Trabalho pedido:
**1)** Reescreva de forma mais breve o parágrafo do excerto que começa por "A maneira de reagir à saudade", mantendo os factos principais.
**2)** Transcreva o trecho do excerto que começa nas palavras "A maneira de" e termina depois de "menos, morrer primeiro.".

A maneira de reagir à saudade e à tristeza é ter um coração bom e uma cabeça viva. A saudade e a tristeza não são doenças, ou lapsos, ou intervalos, como se diz nos países do Norte. São verdades, condições, coisas do dia a dia, parecidas com apertar os atacadores dos sapatos. É banalizando-as que as acompanhamos. Um sofrimento não anula outro. Mas acompanha-o. Para isto é preciso inteligência e bondade.
Aquilo que resta são as pequenas alegrias. No contexto de tamanha tristeza e tanta verdade tornam-se grandes, por serem as únicas que há. Não falo nas alegrias que passam, como passam quase todas as paixões.
Falo das alegrias que se tornam rotinas, com que se conta: comprar revistas, jantar ao balcão, dormir junto do mar, dizer disparates, beber de mais, rir. Coisas assim. São essas coisas — entre as quais o amor — que não se podem deitar fora sem, pelo menos, morrer primeiro.

Uma Mulher sem Areia Nenhuma

Tenho o santo horror da frieza calculada, da boa educação, do prudente juízo duma mulher. Aos homens pertence tudo isso, e a mulher deve ser muito feminina, muito espontânea, muito cheia de pequeninos nadas que encantem e que embalem. Meu amigo, se esperas ter uma mulher sem areia nenhuma, morres de aborrecimento e de frio ao pé dela e não será com certeza ao pé de mim… Comigo hás-de ter sempre que pensar e que fazer. Hás-de rir das minhas tolices, hás-de ralhar quando elas passarem a disparates (hão-de ser pequeninos…) e hás-de gostar mais de mim assim, do que se eu fosse a própria deusa Minerva com todo o juízo que todos os deuses lhe deram.

Secção de dados:
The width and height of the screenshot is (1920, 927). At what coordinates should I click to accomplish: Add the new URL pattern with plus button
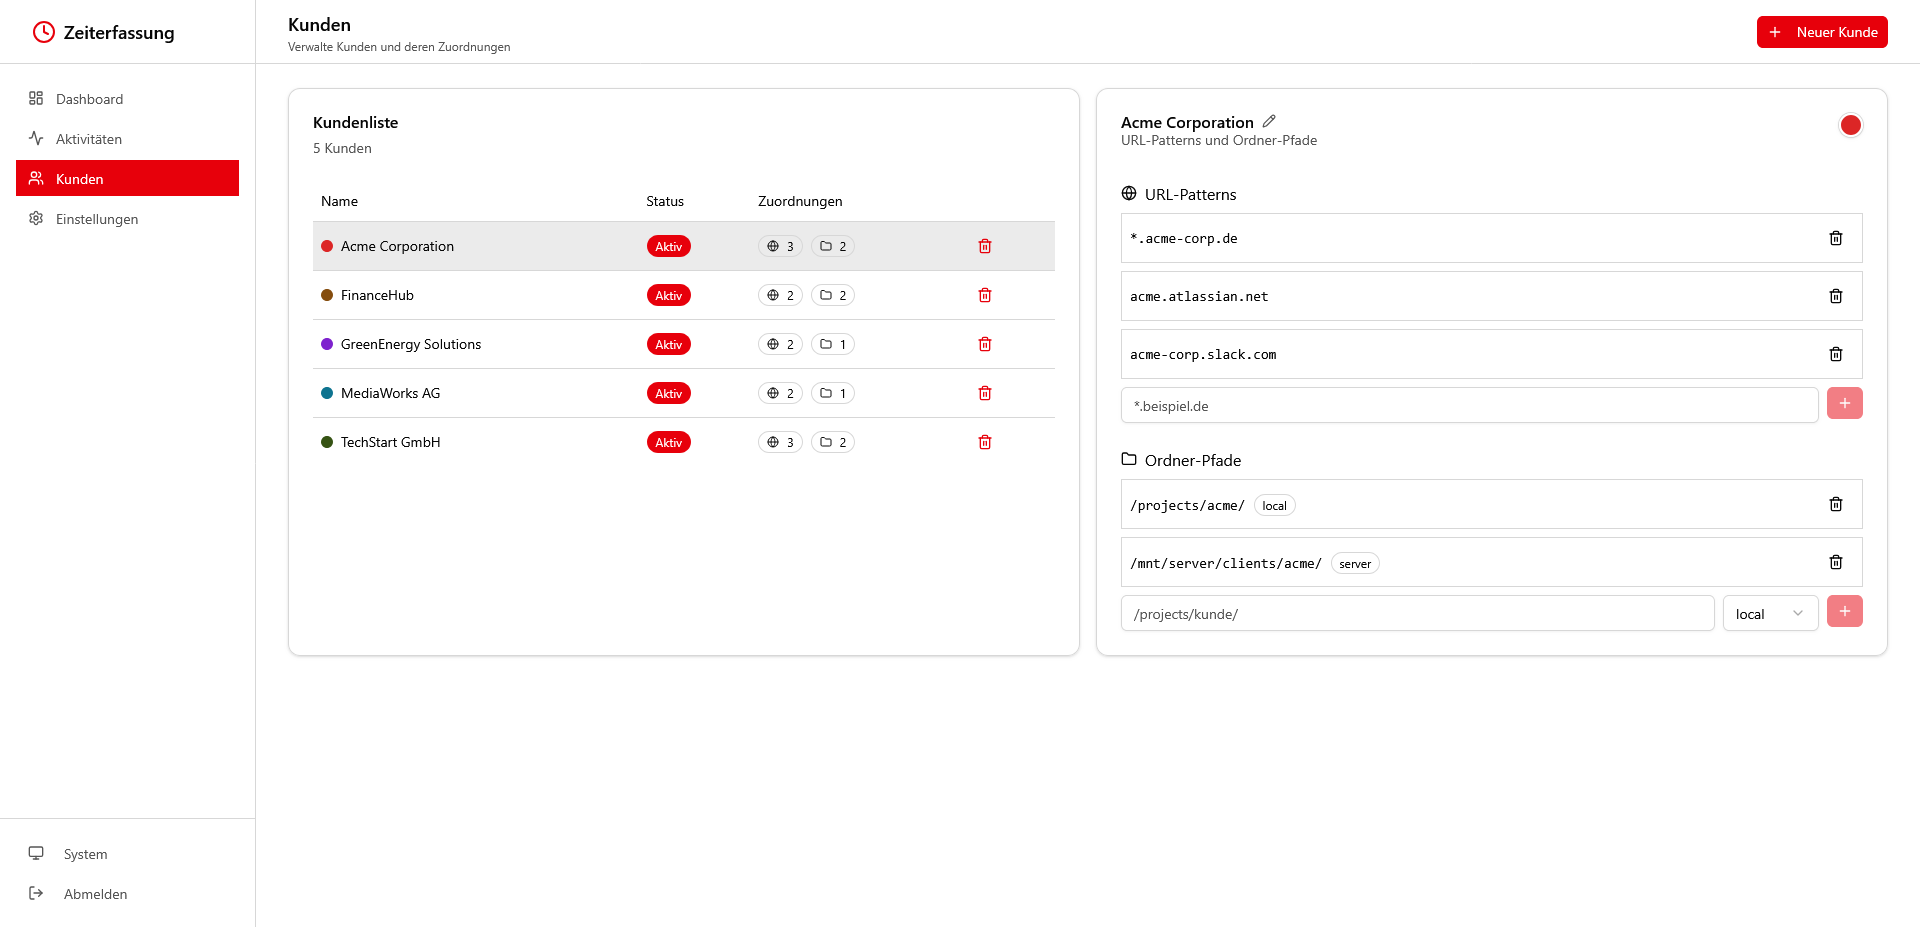click(1844, 403)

Resultados por tarefa:
**1)** Reage-se à saudade e à tristeza com um coração bom e uma cabeça viva. Não são doenças, lapsos nem intervalos, mas verdades e coisas do dia a dia, como apertar os atacadores. Acompanhamo-las banalizando-as. Um sofrimento não anula outro, mas acompanha-o, e isso exige inteligência e bondade.

**2)**
A maneira de reagir à saudade e à tristeza é ter um coração bom e uma cabeça viva. A saudade e a tristeza não são doenças, ou lapsos, ou intervalos, como se diz nos países do Norte. São verdades, condições, coisas do dia a dia, parecidas com apertar os atacadores dos sapatos. É banalizando-as que as acompanhamos. Um sofrimento não anula outro. Mas acompanha-o. Para isto é preciso inteligência e bondade.
Aquilo que resta são as pequenas alegrias. No contexto de tamanha tristeza e tanta verdade tornam-se grandes, por serem as únicas que há. Não falo nas alegrias que passam, como passam quase todas as paixões.
Falo das alegrias que se tornam rotinas, com que se conta: comprar revistas, jantar ao balcão, dormir junto do mar, dizer disparates, beber de mais, rir. Coisas assim. São essas coisas — entre as quais o amor — que não se podem deitar fora sem, pelo menos, morrer primeiro.